1.4.2 Manfaat aplikatif

Sebagai dasar untuk pemberian penghambat COX-2 sebagai terapi

tambahan pada penderita KNF.

1.4.3 Manfaat bagi institusi

Untuk memberi masukan dalam penatalaksanaan KNF serta

menentukan prognosis penderita KNF.

1.4.4 Manfaat bagi masyarakat

Peningkatan kualitas hidup pada penderita KNF dengan

menghambat progresivitas tumor melalui pemberian penghambat

COX-2.

1.4.5 Manfaat bagi pengembangan ilmu dan penelitian

Sebagai rujukan penelitian berikutnya yang berkaitan dengan

penghambat COX-2 pada KNF.

1.5 Orisinalitas

Berdasarkan penelusuran secara kepustakaan, peneliti tidak

menemukan penelitian tentang efek penghambat COX-2 selektif etoricoxib

atau non selektif piroxicam pada kemoradioterapi konkuren terhadap

respon klinis dan ekspresi immunohistokimia pada karsinoma nasofaring.

Universitas Sumatera Utara


1.6 Potensi Hak Atas Kekayaan Intelektual (HAKI)
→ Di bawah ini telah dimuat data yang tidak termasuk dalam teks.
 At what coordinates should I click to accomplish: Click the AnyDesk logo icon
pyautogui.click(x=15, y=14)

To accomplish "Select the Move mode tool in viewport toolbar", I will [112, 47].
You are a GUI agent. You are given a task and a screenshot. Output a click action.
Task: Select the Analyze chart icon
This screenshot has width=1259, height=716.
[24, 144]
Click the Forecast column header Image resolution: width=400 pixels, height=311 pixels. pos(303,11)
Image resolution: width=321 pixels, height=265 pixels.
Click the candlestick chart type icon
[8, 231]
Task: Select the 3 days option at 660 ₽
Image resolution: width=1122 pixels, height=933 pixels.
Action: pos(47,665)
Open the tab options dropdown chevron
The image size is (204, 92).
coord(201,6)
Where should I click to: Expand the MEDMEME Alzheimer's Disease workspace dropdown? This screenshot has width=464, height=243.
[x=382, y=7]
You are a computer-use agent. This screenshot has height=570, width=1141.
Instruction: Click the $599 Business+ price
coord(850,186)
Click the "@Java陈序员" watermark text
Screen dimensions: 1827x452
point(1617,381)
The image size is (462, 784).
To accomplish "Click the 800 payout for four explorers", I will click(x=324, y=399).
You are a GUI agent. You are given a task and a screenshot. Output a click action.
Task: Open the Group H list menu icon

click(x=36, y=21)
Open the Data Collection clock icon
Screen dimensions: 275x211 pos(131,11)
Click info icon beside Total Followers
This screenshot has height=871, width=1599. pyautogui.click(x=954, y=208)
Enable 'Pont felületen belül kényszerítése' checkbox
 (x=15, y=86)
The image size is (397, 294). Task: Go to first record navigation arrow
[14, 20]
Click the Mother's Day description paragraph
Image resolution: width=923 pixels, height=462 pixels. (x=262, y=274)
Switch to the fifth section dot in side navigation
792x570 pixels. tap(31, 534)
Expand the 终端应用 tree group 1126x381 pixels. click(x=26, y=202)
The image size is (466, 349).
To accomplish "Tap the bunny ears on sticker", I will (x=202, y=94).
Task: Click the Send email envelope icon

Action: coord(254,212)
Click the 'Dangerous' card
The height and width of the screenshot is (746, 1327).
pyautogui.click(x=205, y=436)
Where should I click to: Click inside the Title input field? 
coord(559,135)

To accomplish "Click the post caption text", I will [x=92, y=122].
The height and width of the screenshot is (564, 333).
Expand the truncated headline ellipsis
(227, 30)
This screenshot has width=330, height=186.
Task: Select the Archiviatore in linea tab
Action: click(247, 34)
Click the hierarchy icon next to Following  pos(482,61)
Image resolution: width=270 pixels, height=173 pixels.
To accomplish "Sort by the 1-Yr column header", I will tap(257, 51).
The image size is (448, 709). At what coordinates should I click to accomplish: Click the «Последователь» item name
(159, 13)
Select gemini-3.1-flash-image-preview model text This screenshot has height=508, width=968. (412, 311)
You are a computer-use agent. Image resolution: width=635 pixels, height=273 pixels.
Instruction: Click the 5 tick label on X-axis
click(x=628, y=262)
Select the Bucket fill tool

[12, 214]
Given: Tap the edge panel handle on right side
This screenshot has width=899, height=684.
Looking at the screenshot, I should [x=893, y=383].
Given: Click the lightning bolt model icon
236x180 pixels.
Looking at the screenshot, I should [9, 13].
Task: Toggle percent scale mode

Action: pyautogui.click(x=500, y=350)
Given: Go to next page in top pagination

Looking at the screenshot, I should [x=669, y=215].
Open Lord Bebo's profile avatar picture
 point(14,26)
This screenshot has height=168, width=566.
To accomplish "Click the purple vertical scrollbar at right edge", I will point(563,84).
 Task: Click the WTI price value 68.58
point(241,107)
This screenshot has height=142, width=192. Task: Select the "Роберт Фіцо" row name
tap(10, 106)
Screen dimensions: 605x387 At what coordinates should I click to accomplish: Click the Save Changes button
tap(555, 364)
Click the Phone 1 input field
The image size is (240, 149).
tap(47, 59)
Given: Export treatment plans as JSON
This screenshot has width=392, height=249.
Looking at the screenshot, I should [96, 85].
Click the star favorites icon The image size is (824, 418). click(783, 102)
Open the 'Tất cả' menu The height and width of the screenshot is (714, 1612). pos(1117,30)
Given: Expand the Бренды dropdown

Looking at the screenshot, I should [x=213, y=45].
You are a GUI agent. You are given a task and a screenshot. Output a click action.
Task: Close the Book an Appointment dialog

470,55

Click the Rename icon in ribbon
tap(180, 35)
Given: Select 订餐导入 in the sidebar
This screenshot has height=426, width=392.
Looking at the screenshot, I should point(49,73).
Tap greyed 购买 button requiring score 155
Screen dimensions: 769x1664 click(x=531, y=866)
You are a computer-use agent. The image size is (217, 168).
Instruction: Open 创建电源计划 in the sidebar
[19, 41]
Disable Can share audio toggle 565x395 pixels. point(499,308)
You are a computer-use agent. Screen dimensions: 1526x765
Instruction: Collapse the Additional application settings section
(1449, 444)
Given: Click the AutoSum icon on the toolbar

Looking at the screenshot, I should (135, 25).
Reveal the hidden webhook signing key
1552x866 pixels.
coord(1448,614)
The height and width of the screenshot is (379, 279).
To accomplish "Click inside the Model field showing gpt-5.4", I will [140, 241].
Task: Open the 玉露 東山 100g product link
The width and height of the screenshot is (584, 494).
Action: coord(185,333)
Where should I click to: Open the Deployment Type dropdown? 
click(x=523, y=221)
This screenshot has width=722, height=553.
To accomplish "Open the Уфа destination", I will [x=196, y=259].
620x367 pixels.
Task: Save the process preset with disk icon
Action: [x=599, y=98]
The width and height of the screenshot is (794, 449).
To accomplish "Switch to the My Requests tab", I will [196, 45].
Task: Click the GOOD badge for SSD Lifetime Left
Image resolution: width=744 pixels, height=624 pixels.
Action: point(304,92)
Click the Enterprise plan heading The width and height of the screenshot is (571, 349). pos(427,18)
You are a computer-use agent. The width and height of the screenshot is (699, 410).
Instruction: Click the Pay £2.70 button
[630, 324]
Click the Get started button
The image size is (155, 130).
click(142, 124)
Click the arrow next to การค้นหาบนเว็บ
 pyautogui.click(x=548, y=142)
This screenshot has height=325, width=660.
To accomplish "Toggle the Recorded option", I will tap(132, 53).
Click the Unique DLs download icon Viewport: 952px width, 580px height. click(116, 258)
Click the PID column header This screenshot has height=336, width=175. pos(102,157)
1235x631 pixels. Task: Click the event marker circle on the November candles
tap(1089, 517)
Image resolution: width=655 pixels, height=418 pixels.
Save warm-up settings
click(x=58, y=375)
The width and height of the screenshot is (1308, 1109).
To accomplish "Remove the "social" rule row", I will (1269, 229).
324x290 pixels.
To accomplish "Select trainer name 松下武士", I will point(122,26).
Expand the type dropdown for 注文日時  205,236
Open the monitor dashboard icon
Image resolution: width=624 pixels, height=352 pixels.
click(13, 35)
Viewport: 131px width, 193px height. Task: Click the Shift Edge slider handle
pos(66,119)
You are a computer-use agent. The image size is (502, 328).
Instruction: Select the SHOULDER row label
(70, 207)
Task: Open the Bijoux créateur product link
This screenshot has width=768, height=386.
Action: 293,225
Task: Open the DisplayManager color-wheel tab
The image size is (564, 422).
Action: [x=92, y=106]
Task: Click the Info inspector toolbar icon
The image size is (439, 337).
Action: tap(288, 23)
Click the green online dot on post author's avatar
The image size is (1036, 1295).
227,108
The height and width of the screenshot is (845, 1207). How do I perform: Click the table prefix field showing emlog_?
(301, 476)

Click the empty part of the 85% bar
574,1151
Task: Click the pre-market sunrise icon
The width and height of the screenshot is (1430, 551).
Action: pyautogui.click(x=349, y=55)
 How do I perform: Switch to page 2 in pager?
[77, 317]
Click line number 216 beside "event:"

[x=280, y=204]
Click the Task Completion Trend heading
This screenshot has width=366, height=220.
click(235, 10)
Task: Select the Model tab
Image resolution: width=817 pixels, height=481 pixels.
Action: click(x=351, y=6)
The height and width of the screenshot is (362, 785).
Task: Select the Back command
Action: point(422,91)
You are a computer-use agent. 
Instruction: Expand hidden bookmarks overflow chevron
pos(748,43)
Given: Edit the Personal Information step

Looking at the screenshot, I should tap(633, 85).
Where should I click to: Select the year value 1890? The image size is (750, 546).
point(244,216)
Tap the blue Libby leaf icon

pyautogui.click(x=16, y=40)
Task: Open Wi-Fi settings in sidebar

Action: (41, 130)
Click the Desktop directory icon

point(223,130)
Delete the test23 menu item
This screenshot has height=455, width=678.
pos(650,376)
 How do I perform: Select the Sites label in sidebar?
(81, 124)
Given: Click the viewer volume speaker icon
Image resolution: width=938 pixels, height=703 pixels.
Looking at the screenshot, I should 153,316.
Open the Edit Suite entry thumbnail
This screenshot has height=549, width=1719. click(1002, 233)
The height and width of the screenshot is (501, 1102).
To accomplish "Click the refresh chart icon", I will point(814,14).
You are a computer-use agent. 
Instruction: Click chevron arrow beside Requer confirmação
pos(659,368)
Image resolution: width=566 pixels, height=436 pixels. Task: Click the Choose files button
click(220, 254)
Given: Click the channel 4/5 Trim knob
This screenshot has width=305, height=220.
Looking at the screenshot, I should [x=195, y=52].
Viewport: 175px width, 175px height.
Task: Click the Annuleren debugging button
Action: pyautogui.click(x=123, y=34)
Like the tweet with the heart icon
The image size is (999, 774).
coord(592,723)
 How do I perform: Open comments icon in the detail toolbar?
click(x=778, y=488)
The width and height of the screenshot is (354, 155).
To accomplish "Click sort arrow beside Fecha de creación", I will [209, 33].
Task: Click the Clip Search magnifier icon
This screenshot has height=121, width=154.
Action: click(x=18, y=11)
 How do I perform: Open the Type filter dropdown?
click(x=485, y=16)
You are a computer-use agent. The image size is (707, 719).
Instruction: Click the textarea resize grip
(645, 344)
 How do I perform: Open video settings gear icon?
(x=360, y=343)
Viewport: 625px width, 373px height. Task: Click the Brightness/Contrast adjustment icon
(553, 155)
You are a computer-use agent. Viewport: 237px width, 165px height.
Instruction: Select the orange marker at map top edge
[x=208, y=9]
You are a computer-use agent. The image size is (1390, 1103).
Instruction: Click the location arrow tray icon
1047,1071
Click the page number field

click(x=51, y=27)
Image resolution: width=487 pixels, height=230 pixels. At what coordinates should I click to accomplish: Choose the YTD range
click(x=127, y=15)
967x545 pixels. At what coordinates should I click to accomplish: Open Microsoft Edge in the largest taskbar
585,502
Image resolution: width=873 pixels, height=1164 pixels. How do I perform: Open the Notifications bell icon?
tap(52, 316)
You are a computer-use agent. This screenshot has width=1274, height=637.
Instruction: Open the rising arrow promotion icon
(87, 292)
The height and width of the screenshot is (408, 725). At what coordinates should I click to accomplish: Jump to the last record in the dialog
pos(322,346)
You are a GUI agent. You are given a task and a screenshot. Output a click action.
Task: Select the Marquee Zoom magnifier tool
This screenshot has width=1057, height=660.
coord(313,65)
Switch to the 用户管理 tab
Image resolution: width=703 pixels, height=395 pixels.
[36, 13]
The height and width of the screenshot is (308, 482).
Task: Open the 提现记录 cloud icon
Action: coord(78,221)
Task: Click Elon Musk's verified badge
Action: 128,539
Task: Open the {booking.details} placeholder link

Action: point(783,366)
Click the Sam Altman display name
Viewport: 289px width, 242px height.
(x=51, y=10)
1. Penambahan penghambat COX-2 selektif etoricoxib pada

kemoradioterapi konkuren dapat meningkatkan respon klinis penderita

karsinoma nasofaring dalam hal menurunkan ukuran tumor,

pembesaran kelenjar getah bening dan stadium tanpa memperberat

efek samping setelah penambahannya.

2. Penambahan penghambat COX-2 non selektif piroxicam pada

kemoradioterapi konkuren dapat meningkatkan respon klinis penderita

karsinoma nasofaring dalam hal menurunkan ukuran tumor,

pembesaran kelenjar getah bening dan stadium tanpa memperberat

efek samping setelah penambahannya.

3. Pemeriksaan imunohistokimia (p38MAPK, MMP-9, TNF-α, COX-2,

NF-κB, PPARγ dan EGFR) dapat menjadi parameter bagi efek terapi

pada penderita karsinoma nasofaring.